Your answer must be the exact lines from the one holding "720x480 pixels." through the final line of the records below, both included, and nothing more.

Content starts

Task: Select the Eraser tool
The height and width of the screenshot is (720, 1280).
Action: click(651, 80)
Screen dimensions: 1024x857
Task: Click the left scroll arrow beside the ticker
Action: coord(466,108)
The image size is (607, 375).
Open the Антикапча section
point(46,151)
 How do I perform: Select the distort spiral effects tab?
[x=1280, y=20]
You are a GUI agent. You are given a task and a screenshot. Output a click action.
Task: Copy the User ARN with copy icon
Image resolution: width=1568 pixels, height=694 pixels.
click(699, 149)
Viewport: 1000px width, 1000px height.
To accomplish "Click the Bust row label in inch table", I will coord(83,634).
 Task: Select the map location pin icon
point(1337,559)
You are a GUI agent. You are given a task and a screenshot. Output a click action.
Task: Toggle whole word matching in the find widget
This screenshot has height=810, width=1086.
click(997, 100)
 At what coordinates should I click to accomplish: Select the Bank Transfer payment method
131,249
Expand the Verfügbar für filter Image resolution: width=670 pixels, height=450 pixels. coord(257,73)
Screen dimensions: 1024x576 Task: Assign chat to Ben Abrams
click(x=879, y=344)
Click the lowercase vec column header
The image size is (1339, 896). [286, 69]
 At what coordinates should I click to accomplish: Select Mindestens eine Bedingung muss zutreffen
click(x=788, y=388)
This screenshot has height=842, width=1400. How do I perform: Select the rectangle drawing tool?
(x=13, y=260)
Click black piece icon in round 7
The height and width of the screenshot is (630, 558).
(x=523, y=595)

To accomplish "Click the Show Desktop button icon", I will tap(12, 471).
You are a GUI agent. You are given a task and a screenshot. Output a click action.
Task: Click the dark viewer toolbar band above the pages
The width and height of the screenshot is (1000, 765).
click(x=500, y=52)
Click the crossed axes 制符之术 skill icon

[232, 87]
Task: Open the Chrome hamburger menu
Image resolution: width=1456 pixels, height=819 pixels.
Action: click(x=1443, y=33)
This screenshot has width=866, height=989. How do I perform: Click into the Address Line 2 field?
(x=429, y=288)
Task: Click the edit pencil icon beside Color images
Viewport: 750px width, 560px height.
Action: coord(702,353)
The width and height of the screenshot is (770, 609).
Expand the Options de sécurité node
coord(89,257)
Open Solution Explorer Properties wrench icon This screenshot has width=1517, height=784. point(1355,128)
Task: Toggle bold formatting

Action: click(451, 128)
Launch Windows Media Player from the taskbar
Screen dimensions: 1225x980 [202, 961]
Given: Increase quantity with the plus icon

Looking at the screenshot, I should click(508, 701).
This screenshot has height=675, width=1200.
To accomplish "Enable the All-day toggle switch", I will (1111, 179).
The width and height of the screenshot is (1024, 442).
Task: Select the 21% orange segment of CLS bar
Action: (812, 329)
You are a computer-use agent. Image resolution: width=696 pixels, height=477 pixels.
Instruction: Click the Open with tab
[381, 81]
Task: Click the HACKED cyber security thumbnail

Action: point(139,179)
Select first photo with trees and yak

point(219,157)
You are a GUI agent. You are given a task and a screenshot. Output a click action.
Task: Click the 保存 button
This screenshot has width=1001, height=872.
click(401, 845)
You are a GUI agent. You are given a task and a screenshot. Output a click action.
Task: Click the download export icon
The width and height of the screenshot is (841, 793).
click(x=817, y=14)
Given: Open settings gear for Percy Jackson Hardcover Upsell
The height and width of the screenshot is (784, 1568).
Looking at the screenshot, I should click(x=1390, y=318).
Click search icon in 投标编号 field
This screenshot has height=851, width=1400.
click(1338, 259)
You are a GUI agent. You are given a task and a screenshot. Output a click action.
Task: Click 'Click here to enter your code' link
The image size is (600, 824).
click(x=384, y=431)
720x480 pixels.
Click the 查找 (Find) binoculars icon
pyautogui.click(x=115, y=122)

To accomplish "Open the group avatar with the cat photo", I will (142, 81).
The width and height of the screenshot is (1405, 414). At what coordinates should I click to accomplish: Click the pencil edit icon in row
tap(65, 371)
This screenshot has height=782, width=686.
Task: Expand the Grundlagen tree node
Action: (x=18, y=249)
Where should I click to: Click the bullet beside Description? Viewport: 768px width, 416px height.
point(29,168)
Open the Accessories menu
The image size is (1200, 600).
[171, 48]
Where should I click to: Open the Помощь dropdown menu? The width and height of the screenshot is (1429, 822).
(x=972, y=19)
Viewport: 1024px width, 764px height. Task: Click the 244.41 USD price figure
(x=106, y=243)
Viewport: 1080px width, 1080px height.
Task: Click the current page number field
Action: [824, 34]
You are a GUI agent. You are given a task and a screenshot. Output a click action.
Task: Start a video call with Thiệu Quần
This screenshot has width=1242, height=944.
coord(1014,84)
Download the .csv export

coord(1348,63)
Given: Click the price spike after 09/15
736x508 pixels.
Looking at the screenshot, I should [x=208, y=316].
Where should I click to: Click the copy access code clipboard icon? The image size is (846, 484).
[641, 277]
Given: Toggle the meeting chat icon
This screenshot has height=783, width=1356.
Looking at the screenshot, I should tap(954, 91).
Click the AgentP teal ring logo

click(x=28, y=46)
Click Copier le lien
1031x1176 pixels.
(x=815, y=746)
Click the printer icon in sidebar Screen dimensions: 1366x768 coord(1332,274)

Content ends

- SOLUTION TO THIS EXERCISE:
720x480 pixels.
Click the 查找 (Find) binoculars icon
pyautogui.click(x=115, y=122)

To accomplish "Open the group avatar with the cat photo", I will (142, 81).
The width and height of the screenshot is (1405, 414). At what coordinates should I click to accomplish: Click the pencil edit icon in row
tap(65, 371)
This screenshot has height=782, width=686.
Task: Expand the Grundlagen tree node
Action: (x=18, y=249)
Where should I click to: Click the bullet beside Description? Viewport: 768px width, 416px height.
point(29,168)
Open the Accessories menu
The image size is (1200, 600).
[171, 48]
Where should I click to: Open the Помощь dropdown menu? The width and height of the screenshot is (1429, 822).
(x=972, y=19)
Viewport: 1024px width, 764px height. Task: Click the 244.41 USD price figure
(x=106, y=243)
Viewport: 1080px width, 1080px height.
Task: Click the current page number field
Action: [824, 34]
You are a GUI agent. You are given a task and a screenshot. Output a click action.
Task: Start a video call with Thiệu Quần
This screenshot has width=1242, height=944.
coord(1014,84)
Download the .csv export

coord(1348,63)
Given: Click the price spike after 09/15
736x508 pixels.
Looking at the screenshot, I should [x=208, y=316].
Where should I click to: Click the copy access code clipboard icon? The image size is (846, 484).
[641, 277]
Given: Toggle the meeting chat icon
This screenshot has height=783, width=1356.
Looking at the screenshot, I should tap(954, 91).
Click the AgentP teal ring logo

click(x=28, y=46)
Click Copier le lien
1031x1176 pixels.
(x=815, y=746)
Click the printer icon in sidebar Screen dimensions: 1366x768 coord(1332,274)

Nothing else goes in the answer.